▶ [What this task involves]
Convert every line of the listing, from the line containing "Rushton [150, 992]" down through the line containing "treat [544, 1060]", into a Markdown table with the columns Row and Entry, skipping any blank lines.

▶ [Record extracts]
* begin *

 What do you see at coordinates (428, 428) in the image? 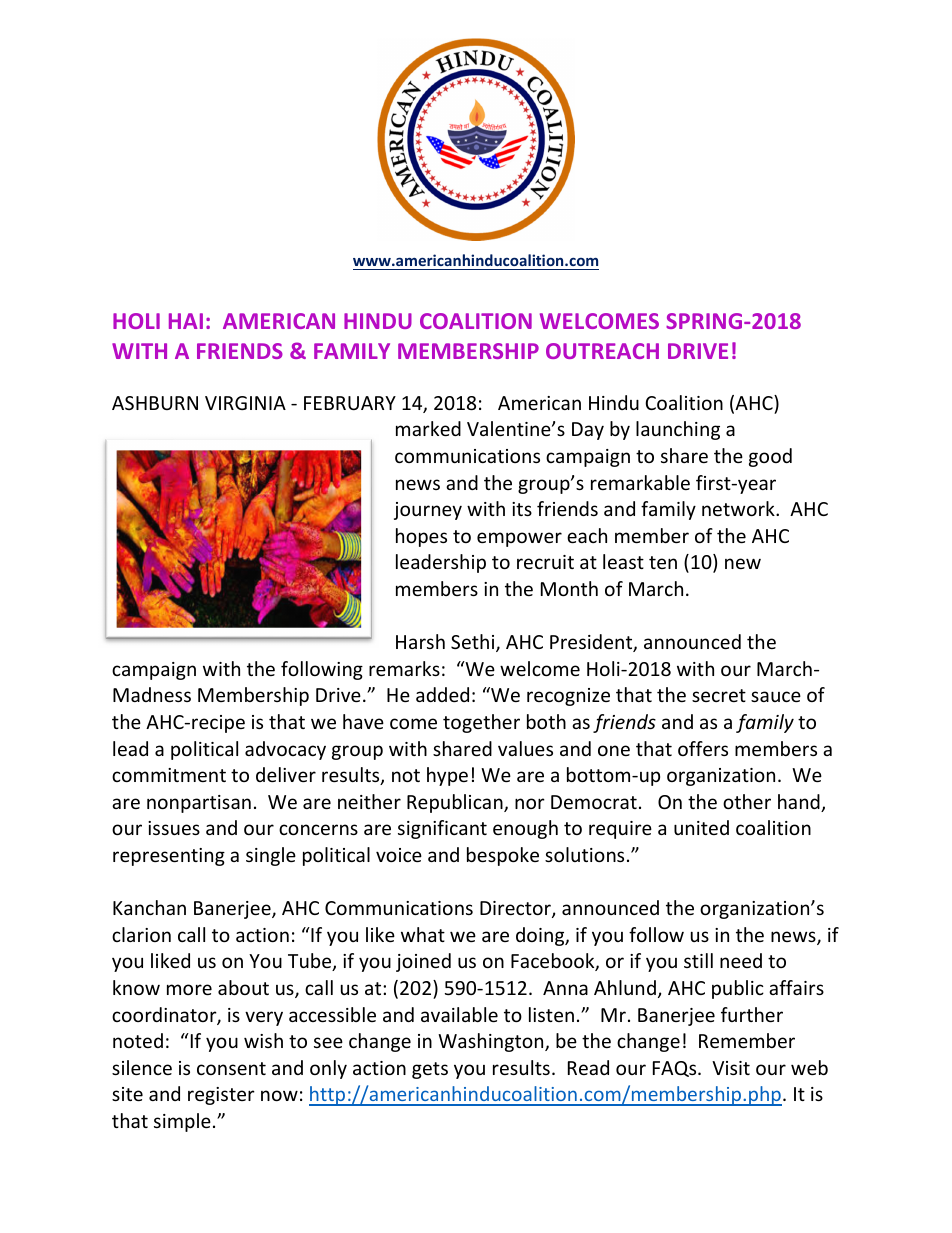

* end *
* begin *

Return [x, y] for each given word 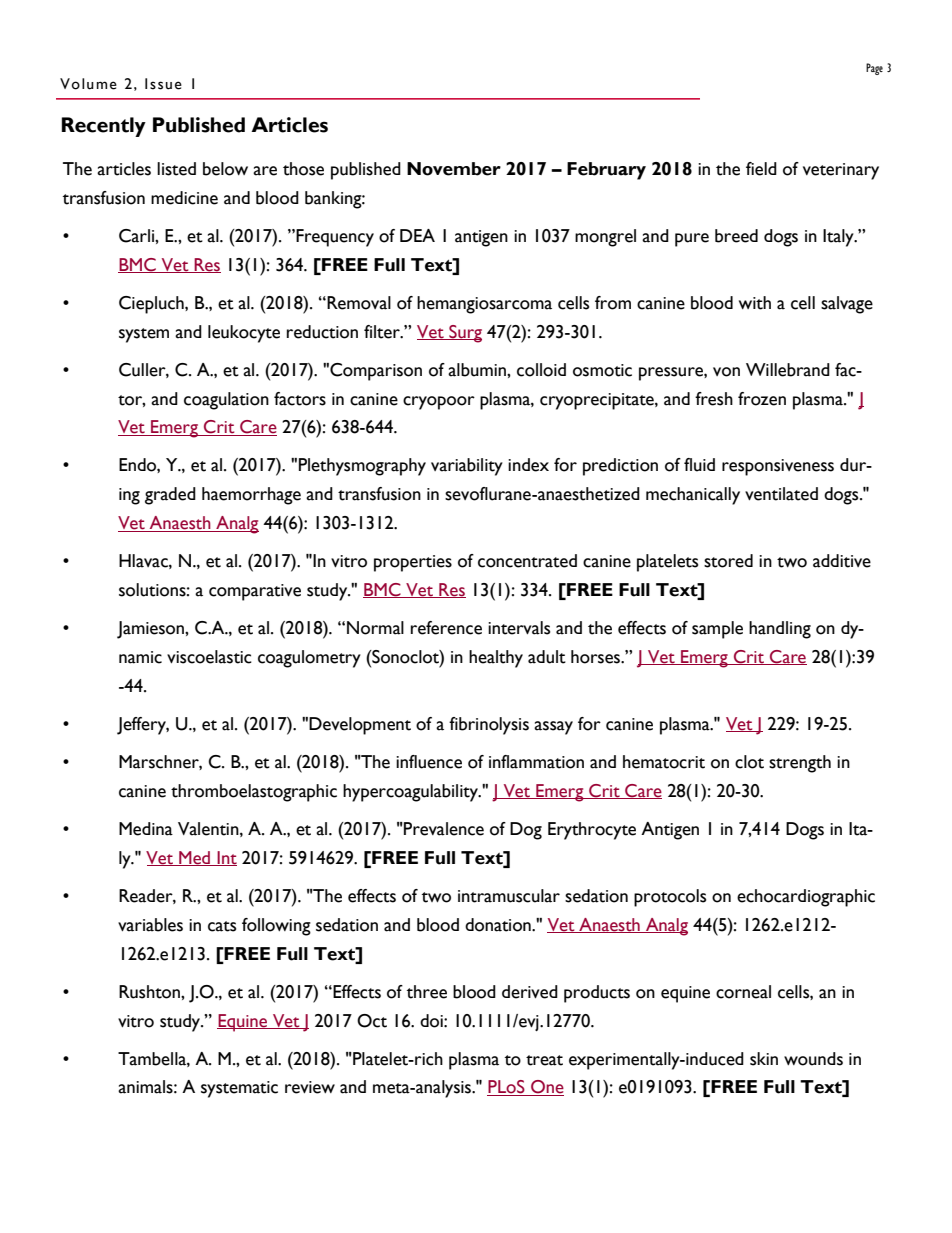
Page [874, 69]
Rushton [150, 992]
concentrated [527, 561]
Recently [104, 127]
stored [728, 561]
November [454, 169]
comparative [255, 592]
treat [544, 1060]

* end *

▶ [Result of the task]
| Row | Entry |
|---|---|
| 1 | Rushton [150, 992] |
| 2 | concentrated [527, 561] |
| 3 | Recently [104, 127] |
| 4 | stored [728, 561] |
| 5 | November [454, 169] |
| 6 | comparative [255, 592] |
| 7 | treat [544, 1060] |